NSA: Merkel fordert Balance von Freiheit und Sicherheit

Die deutsche Bundeskanzlerin Angela Merkel (CDU) hat vor dem NSA-Untersuchungsausschuss die Bedeutung des Schutzes der Privatsphäre, aber auch vor den Terrorgefahren betont.

„Immer gilt es aufs Neue, die richtige Balance zwischen Freiheit und Sicherheit zu finden“, sagte Merkel bei ihrer mit Spannung erwarteten Aussage vor dem Gremium des deutschen Bundestags zur Aufklärung der Geheimdienstspionage.

Von US-Spionage aus Medien erfahren

Das sei bereits ihre Haltung gewesen, als sie im Juni 2013 aus den Medien erfahren habe, dass der US-Geheimdienst NSA „Datensammlungsprogramme“ unterhalte.

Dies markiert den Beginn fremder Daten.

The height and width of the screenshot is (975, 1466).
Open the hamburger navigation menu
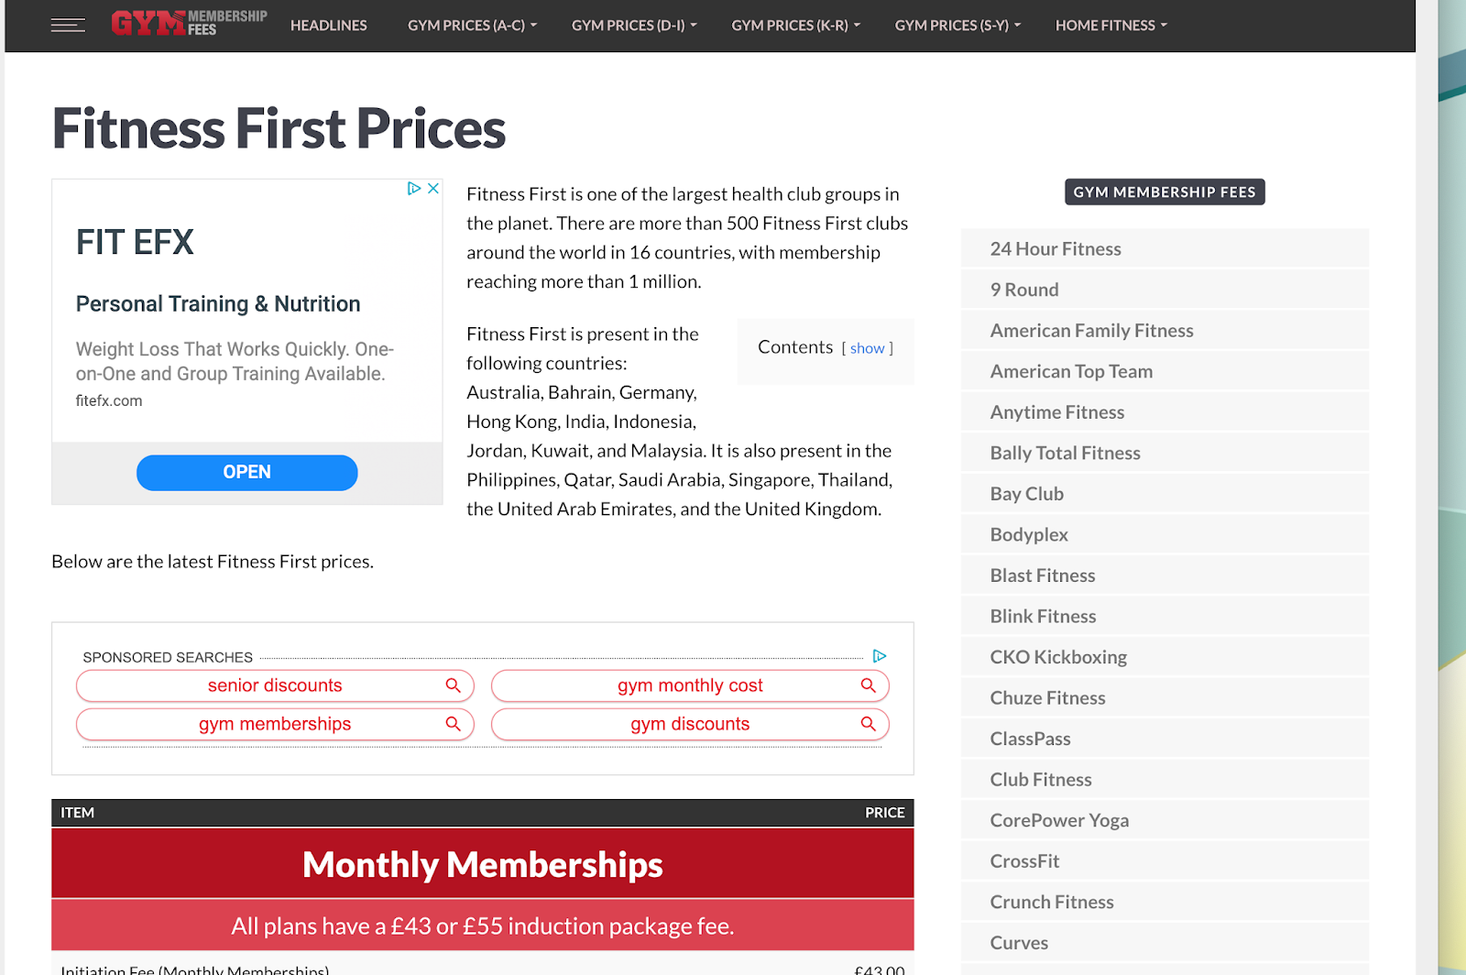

Die Datenspionage der NSA war damals durch Enthüllungen des Ex-NSA-Mitarbeiters Edward Snowden bekanntgeworden. Später kam zudem heraus, dass auch der deutsche Bundesnachrichtendienst (BND) in großem Umfang Daten in Partnerstaaten ausspähte.

Kritik von Opposition

Der Opposition reichen Merkels Aussagen nicht aus. Sie habe einen „Spagat“ versucht, erklärte die Linken-Obfrau in dem Ausschuss, Martina Renner. „Sie erklärt uns einerseits, sie halte aufrichtig an ihrem inzwischen legendären Satz fest ‚Abhören unter Freunden, das geht gar nicht‘.“

Andererseits stelle sie fest, dass Kanzleramt und BND „alles richtig gemacht haben“. Merkel verweigere „jede Aussage, die über diese allgemeinen Feststellungen hinausreichen würde“. Kritik kam auch von den Grünen.